======== Material shown ========
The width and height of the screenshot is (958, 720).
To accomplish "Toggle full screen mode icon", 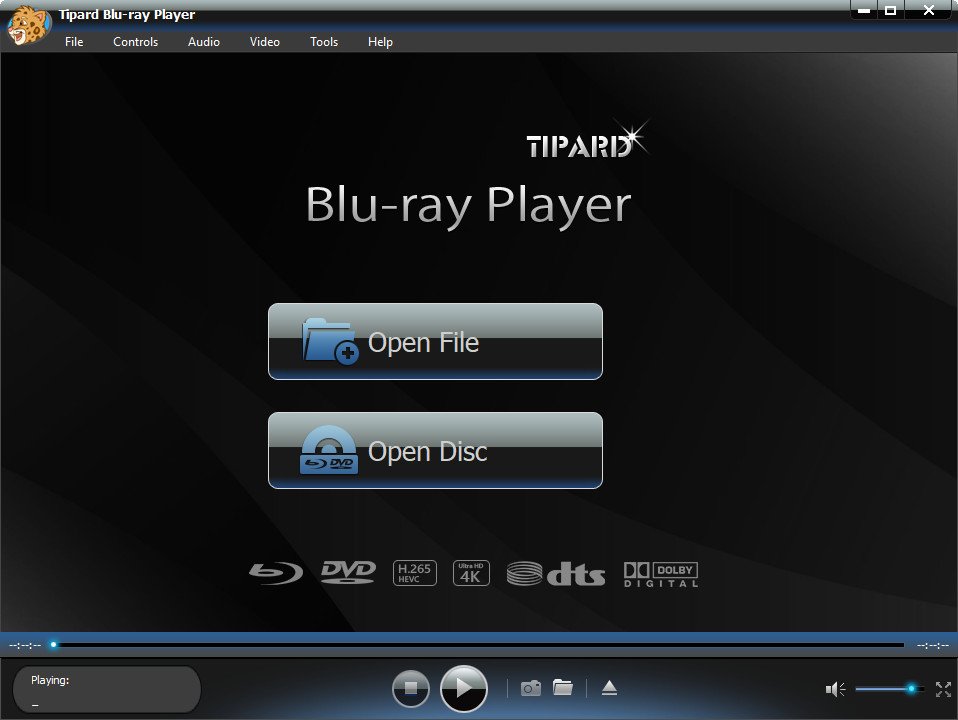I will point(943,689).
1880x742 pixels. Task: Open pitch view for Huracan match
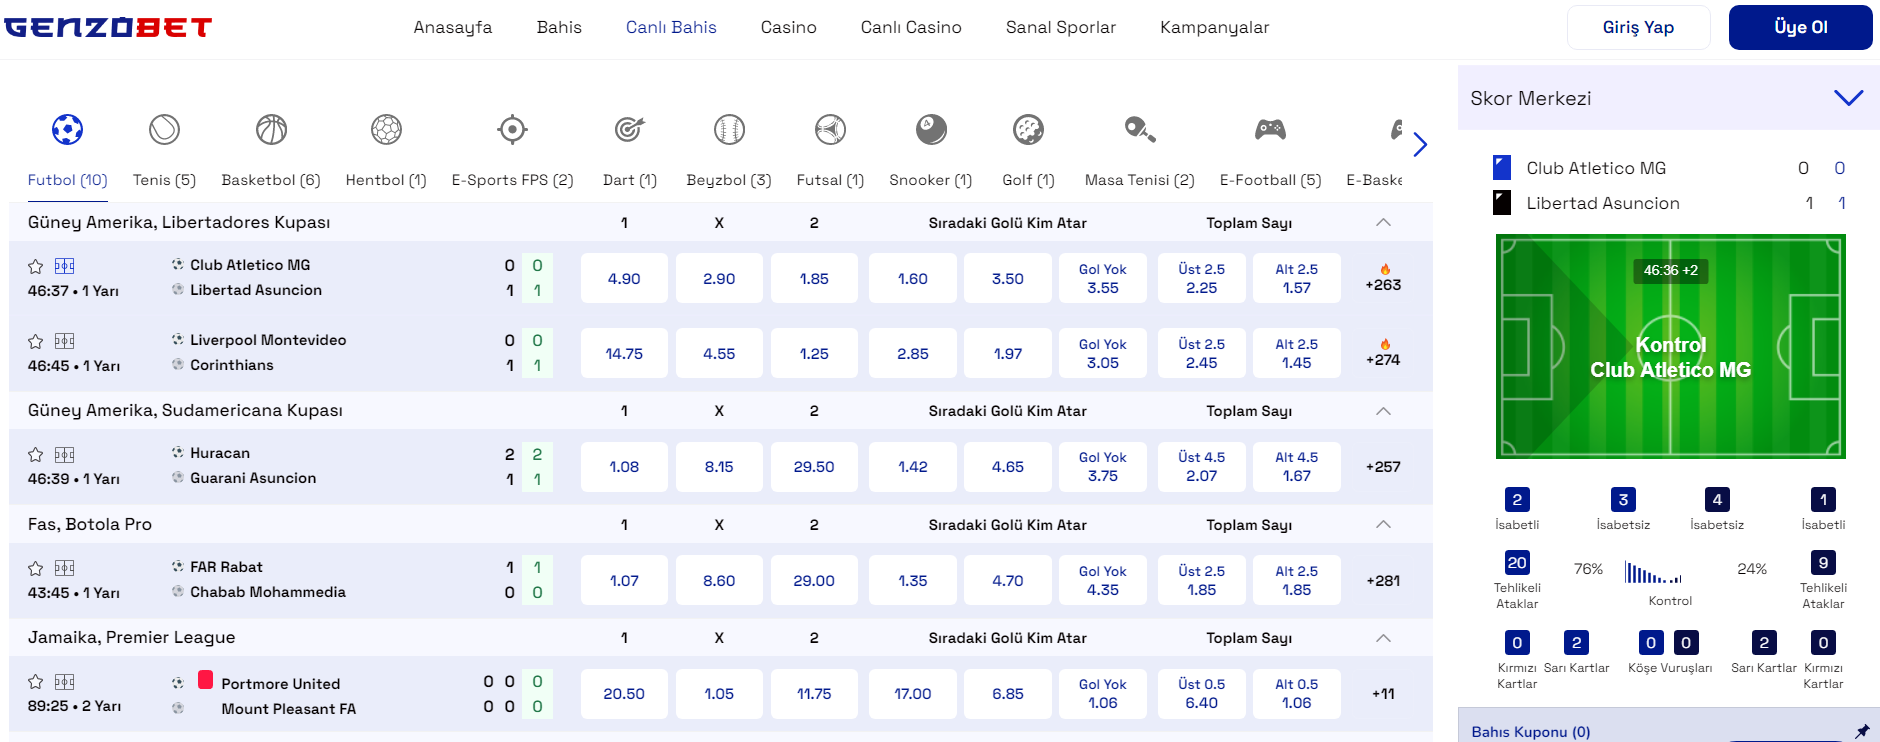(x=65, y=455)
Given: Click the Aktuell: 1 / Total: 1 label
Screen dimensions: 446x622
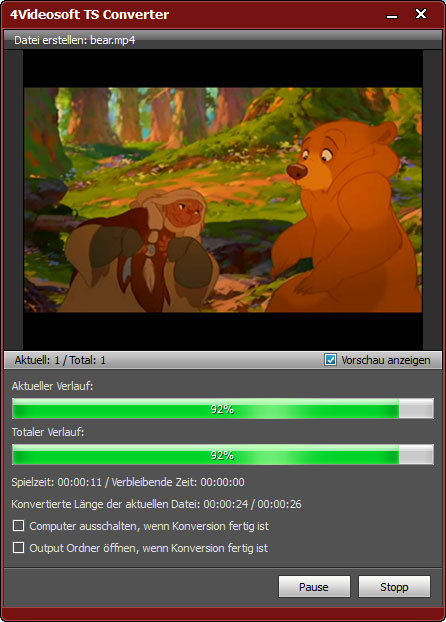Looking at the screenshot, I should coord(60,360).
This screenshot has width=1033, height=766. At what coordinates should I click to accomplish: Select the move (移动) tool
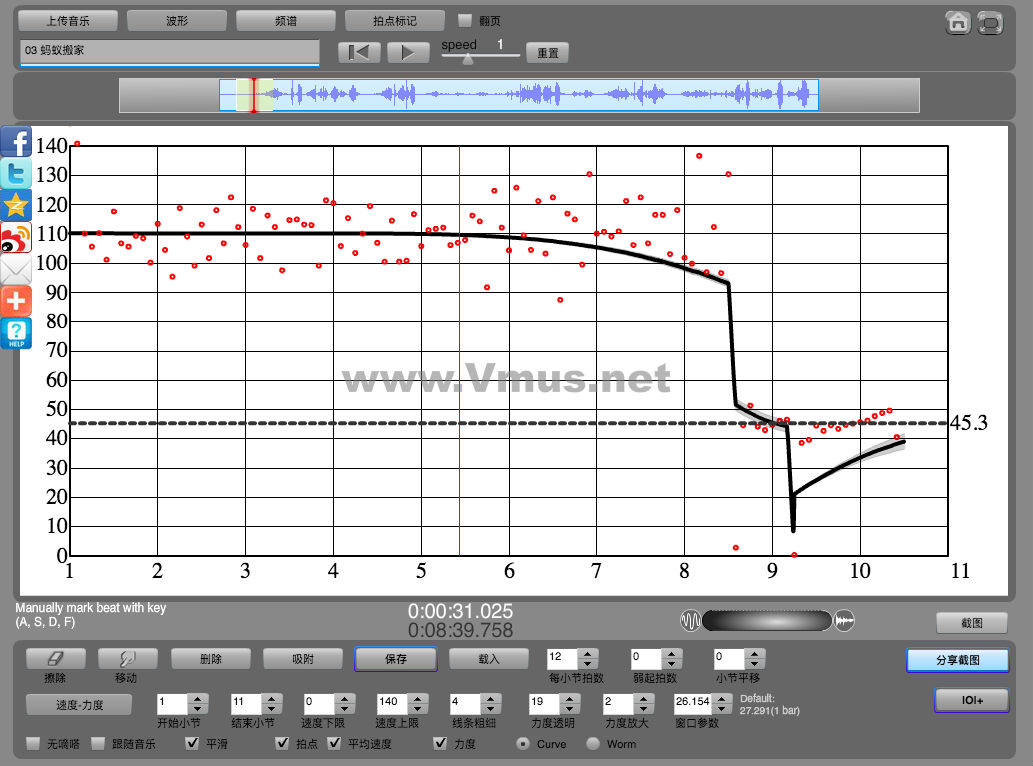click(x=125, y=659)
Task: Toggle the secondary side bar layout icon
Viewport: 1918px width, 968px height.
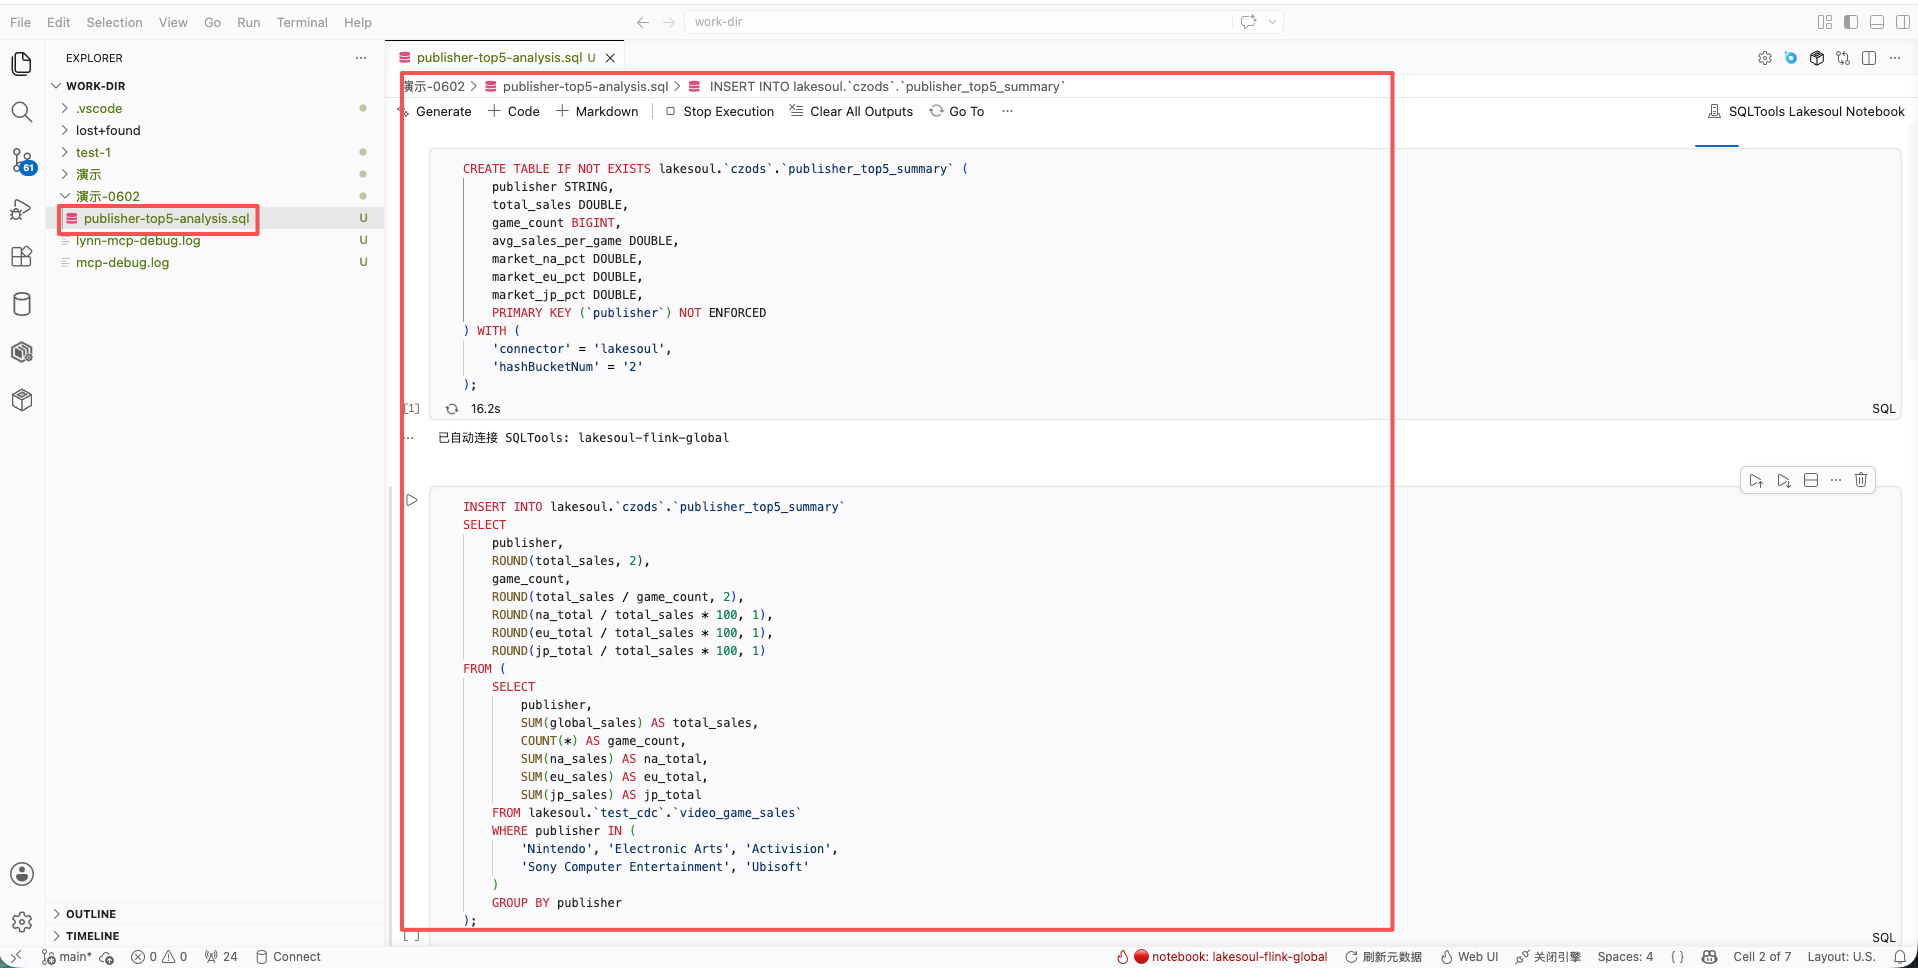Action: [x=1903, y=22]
========
> _What you are asked to do_
Everything from the line with "This screenshot has" through the last line above should be reproduced exactly, both ends included; pictures must be omitted.

> _Result of this exercise_
This screenshot has width=1033, height=766. At what coordinates should I click to accomplish: Select the move (移动) tool
click(x=125, y=659)
Task: Toggle the secondary side bar layout icon
Viewport: 1918px width, 968px height.
Action: [x=1903, y=22]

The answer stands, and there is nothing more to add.